Task details: Your answer should be the lines from the one containing "This screenshot has width=1002, height=500." through the final line below, copied exactly.

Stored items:
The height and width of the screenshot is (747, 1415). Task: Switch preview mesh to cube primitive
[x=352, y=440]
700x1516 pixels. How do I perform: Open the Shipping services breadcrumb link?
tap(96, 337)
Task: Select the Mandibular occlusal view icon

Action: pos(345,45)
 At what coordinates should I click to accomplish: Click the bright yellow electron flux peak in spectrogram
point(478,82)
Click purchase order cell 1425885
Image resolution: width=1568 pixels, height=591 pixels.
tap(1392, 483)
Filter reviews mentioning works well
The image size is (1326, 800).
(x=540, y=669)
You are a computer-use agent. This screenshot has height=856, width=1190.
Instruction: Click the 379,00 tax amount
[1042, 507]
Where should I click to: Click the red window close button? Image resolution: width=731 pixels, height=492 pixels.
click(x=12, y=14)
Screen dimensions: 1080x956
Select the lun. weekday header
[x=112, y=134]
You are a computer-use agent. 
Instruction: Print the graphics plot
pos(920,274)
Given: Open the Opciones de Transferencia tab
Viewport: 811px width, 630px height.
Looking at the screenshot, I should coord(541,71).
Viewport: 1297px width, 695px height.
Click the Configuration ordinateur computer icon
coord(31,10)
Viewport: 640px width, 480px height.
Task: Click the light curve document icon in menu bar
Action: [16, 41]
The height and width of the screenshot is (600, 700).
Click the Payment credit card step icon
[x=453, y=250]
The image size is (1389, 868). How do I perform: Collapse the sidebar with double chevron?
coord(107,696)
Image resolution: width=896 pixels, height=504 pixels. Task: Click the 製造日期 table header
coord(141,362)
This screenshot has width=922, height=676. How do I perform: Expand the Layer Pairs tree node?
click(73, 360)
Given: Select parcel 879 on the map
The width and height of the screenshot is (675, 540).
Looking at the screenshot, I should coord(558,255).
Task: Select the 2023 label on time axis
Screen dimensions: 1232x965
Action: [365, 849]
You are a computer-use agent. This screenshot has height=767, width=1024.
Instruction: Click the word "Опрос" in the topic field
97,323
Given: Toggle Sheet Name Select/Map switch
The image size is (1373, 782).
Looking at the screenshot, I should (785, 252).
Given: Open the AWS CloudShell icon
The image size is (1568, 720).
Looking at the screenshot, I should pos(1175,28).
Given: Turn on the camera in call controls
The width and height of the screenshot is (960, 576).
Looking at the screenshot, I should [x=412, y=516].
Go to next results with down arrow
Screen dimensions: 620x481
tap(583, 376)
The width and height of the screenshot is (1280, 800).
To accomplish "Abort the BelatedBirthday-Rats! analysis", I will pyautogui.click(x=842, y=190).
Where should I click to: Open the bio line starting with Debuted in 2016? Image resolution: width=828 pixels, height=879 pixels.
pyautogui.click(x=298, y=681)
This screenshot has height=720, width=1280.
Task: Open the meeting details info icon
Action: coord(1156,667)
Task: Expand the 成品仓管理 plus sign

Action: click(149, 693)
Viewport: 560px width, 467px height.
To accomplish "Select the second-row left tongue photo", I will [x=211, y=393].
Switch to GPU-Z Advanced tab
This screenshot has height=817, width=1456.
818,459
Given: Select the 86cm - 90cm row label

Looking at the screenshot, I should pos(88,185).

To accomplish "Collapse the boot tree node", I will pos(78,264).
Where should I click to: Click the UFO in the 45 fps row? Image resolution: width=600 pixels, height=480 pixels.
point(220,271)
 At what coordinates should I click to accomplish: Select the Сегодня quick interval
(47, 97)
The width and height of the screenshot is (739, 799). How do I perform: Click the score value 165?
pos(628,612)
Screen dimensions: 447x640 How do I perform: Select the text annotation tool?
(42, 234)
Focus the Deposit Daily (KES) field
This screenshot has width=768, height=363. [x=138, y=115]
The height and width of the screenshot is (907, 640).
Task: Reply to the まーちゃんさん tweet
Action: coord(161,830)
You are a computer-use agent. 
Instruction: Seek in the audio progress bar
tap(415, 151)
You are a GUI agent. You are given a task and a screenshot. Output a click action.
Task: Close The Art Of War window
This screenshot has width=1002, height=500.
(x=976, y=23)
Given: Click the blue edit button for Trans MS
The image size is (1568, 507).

Answer:
This screenshot has width=1002, height=500.
(x=976, y=23)
Given: Click the blue edit button for Trans MS
The image size is (1568, 507).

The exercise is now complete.